Trump inflicted more face-punching over the treatment of refugees. Trudeau’s plan was to welcome Syrian refugees. But shortly after his election, Trump put limitations on asylum eligibility, removed due process and spoke of the “very fine people” at a fascist rally in Charlottesville, Va., that resulted in murder.

Roxton Road border crossings grew. And Trudeau’s daily political beating lead to policy reversal—now Liberals want to expand the Safe Third Country Agreement, aligning Canadian and Trump’s asylum laws along our southern border.

Huawei CFO Meng Wanzhou was another blow. The extradition request combined with China’s arrest of Michael Spavor and Michael Kovrig gave Trump considerable leverage over Canada’s China policy.

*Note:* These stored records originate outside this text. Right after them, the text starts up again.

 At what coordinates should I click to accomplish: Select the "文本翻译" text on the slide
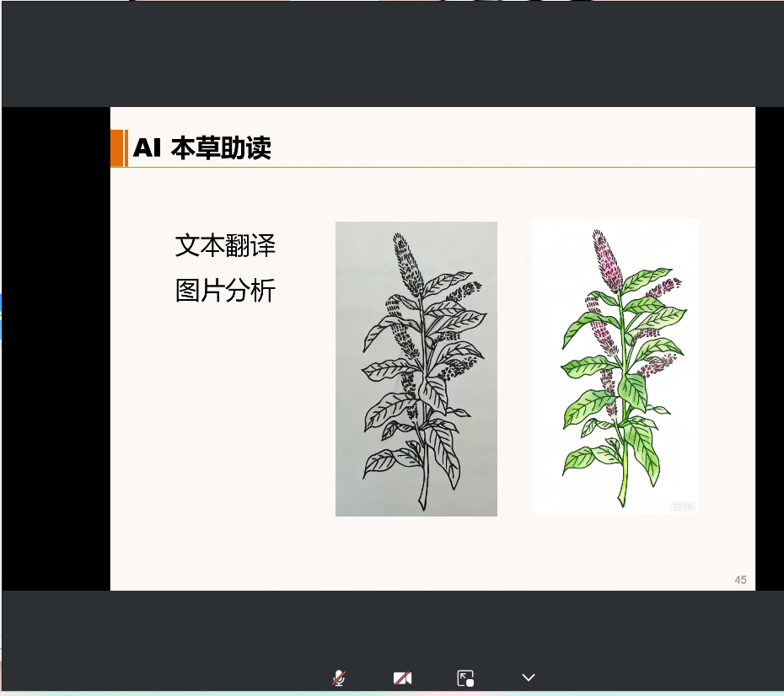click(x=225, y=246)
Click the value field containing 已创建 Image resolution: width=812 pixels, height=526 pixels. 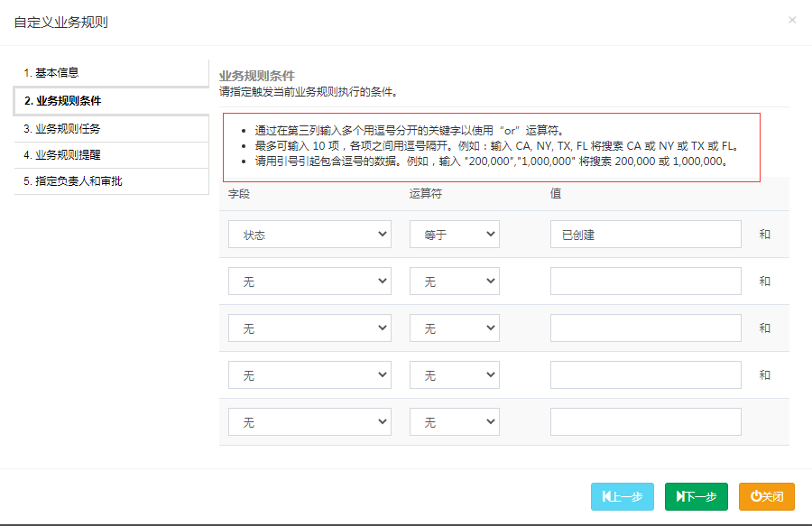click(x=645, y=235)
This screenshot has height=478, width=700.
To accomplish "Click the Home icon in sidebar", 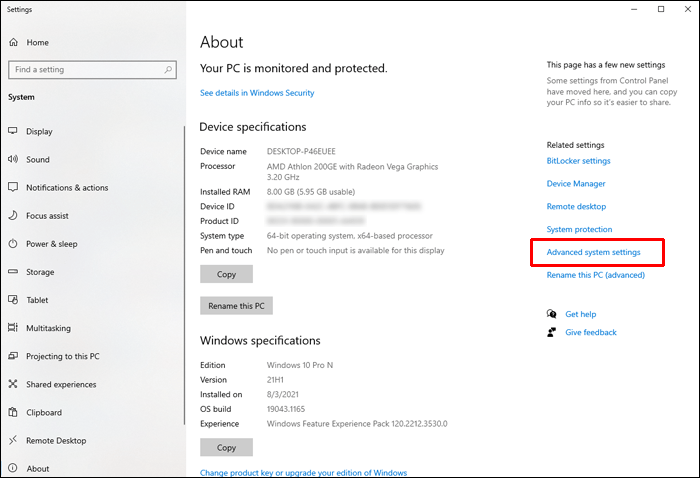I will pos(13,43).
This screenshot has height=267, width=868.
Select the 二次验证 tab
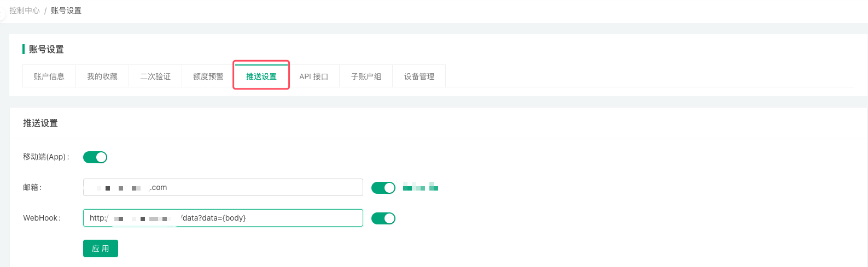click(155, 76)
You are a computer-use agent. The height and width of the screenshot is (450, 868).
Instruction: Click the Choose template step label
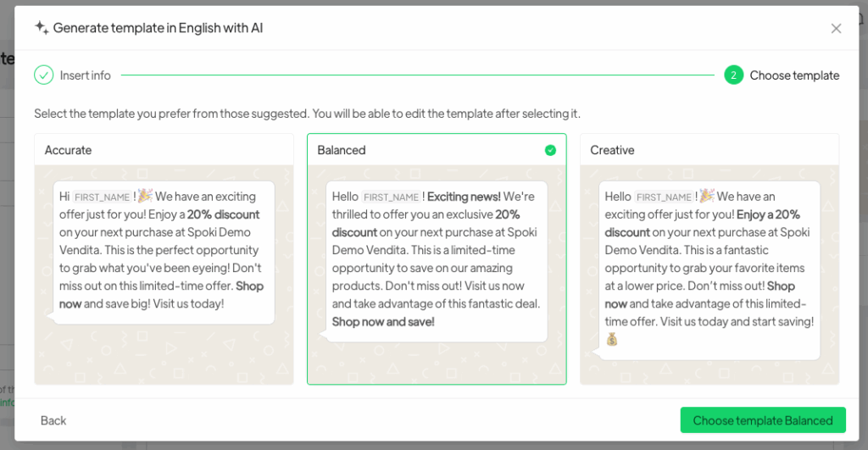794,75
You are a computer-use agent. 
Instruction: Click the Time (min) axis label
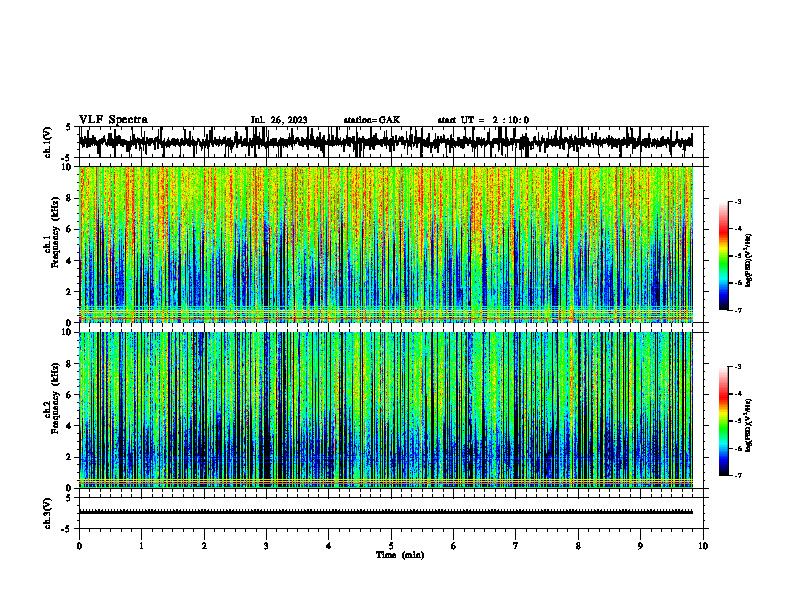400,555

Now Trudeau hopes Trump will negotiate the freedom of Spavor and Kovrig. If successful, no doubt that, too, will come at a price to be paid to Trump.

Canadian agriculture is getting hit. U.S. negotiators’ emerging China deal guarantees $40-50 billion in new U.S. agricultural sales. Nice for Republican rural constituencies and farm corporations. But it’s a good bet U.S. gains mean Canadian losses.

Through it all, the strategy of silence has been maintained. Trade and diplomatic power can quietly erode without much notice.

But Trump’s focus on Iran may bring something different—not a quiet erosion, but a sharp and noisy choice between either going along to get along, or diverging. Trump has now suggested NATO forces become more involved in the Middle East. He’s called for more sanctions against Iran—a call Canadian Conservatives quickly echoed.

If Canada wants the option to diverge in the event these new Trump threats become real, Trudeau’s response can’t wait for the bell to ring. A leader who may need to diverge paths later needs to start finding the ground now.

He doesn’t have to say the T-word. But a leader of an aggrieved nation has every right and reason to talk about the safety of its people. To warn about tensions that lead to the deaths of innocents. About de-escalation. About peace.

That ground is worth standing on simply to recommit to Canadian values and honour flight 752’s victims. But it can also prepare ground for a sharp choice away from a president who–under impeachment and facing the electorate–may soon drag us deeper into his hellish vortex.